**EXTRACT PROVIDED:**
Grape wine was first grown commercially in China in 1892, using vines imported from California, and production began expanding again after the embrace of capitalism in the 1980s. But the emphasis was then on quantity rather than quality. To glimpse an old-school winery, I make the pilgrimage one drizzly afternoon to the descendant of the original 1892 producer, the oddly-named Chateau Changyu AFIP Global, located in a rural district 90 minutes by road northeast of Beijing.
The vineyard isn’t hard to spot since, as the name suggests, it boasts a reproduction French chateau, its elegant turrets rising above verdant vineyards. The sense of Disney fantasy only increases as I enter an attached wing of the winery complex, called Foreign Town, a faux European village complete with medieval church and Holy Grail Store, all deserted but awaiting busloads of tourists.
Accompanying me is Beijing-based wine blogger Jim Boyce, who has the slightly dishevelled appearance and acerbic wit of Newman from Seinfeld. A young guide named Nan Xia takes us to inspect the underground cellar adorned with Arthurian coats of arms and a museum with a photo of Changyu wines being served to President Obama at a state dinner. The tour ends up in a cavernous tasting room, where a young sommelier serves a 2008 chardonnay at room temperature to an elevator version of the theme song from the Titanic movie.
“I would describe this wine as anaemic,” Boyce notes. “There’s not much nose. But at least it’s clean.” When told that it sells for more than $120 a bottle, Boyce almost drops his glass. “I can buy a Chilean bottle for $15 at any supermarket in Beijing — and it’s better! Why would I buy this wine?” The sommelier grins and turns up his palms. “I don’t know!”
Nan Xia is unperturbed by the bad review. “Can we all take a photo together?” She gives Boyce her business card in case he hears of a job for her at another winery.

**SOURCE MATERIAL:**

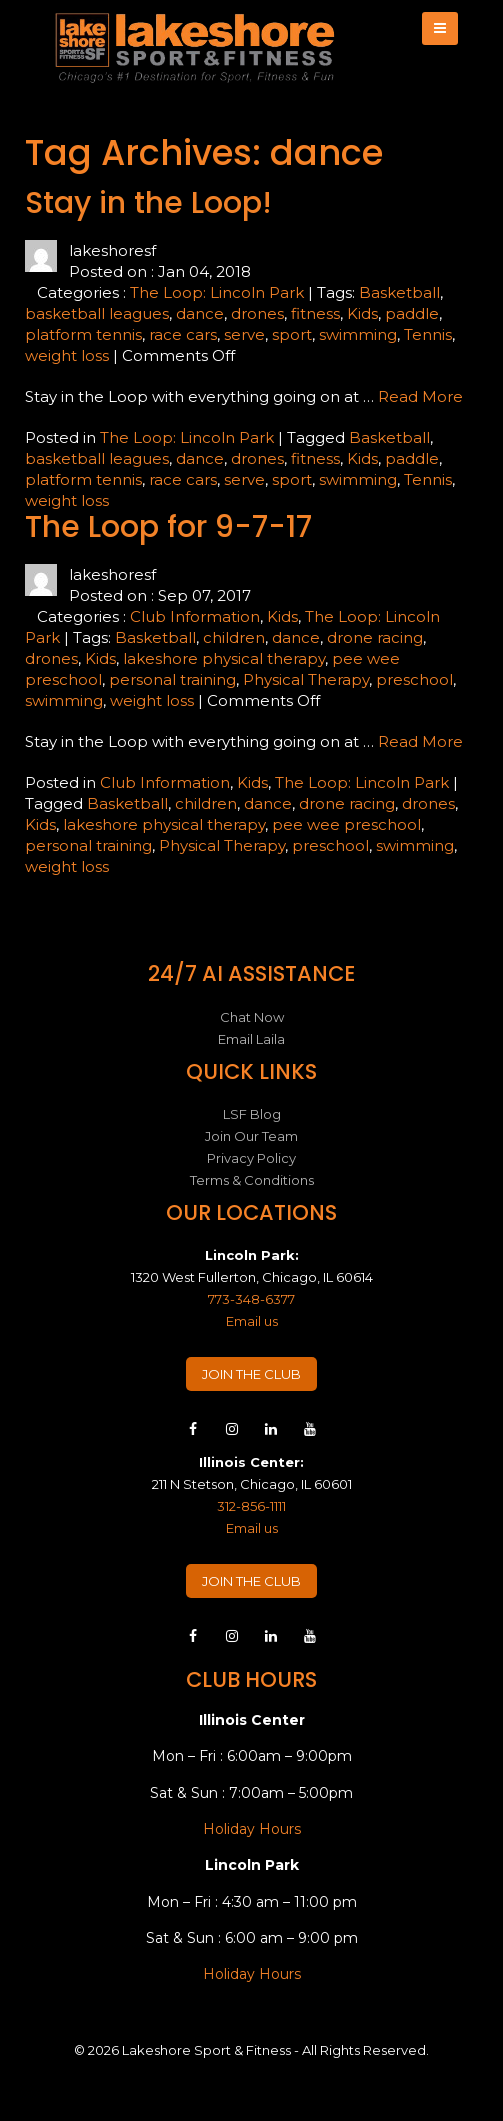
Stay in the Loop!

**GIVEN PROBLEM:**
From the piece on the Chinese winery, reproduce the text between "Grape wine was" and "northeast of Beijing.", inclusive, swapping "drizzly" for "sunny".

**WORKED SOLUTION:**
Grape wine was first grown commercially in China in 1892, using vines imported from California, and production began expanding again after the embrace of capitalism in the 1980s. But the emphasis was then on quantity rather than quality. To glimpse an old-school winery, I make the pilgrimage one sunny afternoon to the descendant of the original 1892 producer, the oddly-named Chateau Changyu AFIP Global, located in a rural district 90 minutes by road northeast of Beijing.